2 responses to “Open Data GB postcode unit boundaries”

  1. Mark Goodge Avatar

    Interesting visualisation.

    In England and Wales, at least (unfortunately, not for Scotland) you could probably get a much more accurate postcode polygon by snapping the boundaries to the Land Registry INSPIRE catastral polygons, and then interpolating where necessary to fill gaps.

    I suspect that that, or something similar, is what OS are doing, since property boundaries are part of their data so they know the precise boundary between adjacent properties with different postcodes.

    That would, though, be a lot more computationally expensive, and hence, if done on EC2, more financially expensive!

  2. Andrew S Avatar

    Thanks for pointing out this new dataset!
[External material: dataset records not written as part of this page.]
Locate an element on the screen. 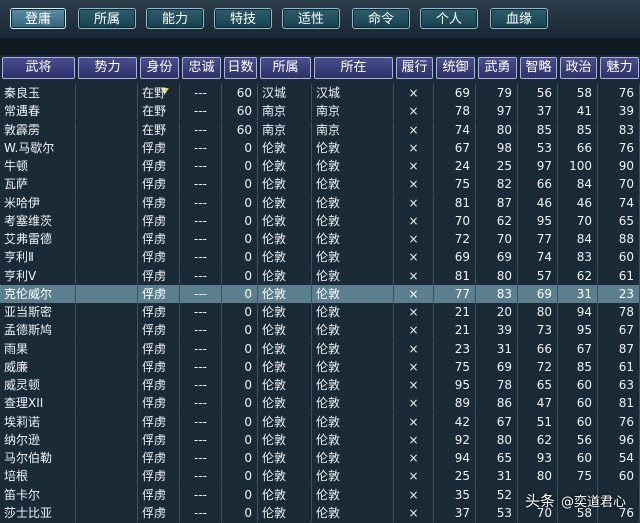 This screenshot has width=640, height=523. tab-7: 个人 is located at coordinates (449, 18).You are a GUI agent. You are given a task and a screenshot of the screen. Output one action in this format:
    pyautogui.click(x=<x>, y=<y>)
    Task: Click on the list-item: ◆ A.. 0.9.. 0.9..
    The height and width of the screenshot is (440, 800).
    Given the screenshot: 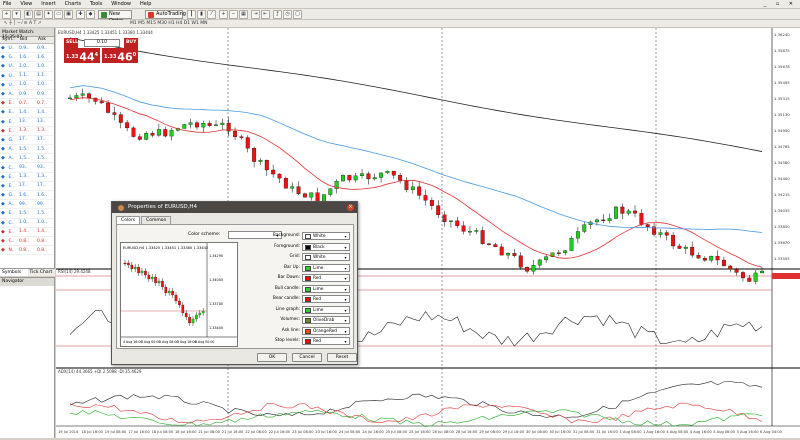 What is the action you would take?
    pyautogui.click(x=27, y=95)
    Using this (and other open data from MySociety), I’ve been able to engineer a postcode lookup for the new parliamentary constituency boundaries (which will be in effect for the 2024 / 2025 general election).

    This lookup should solve the issue many postcode lookups had previously where you couldn’t tell if a postcode straddled multiple constituencies, by looking for which constituency each address within a postcode is in.

    Without an open dataset of a UPRN to human-readable address, you still can’t go the last mile of asking a user for their full address and telling them their constituency, but you can at least show them the list of possible constituencies, rather than just giving them a false result (whichever constituency overlaps with the postcode centroid).

    Hope this is interesting / useful to some people!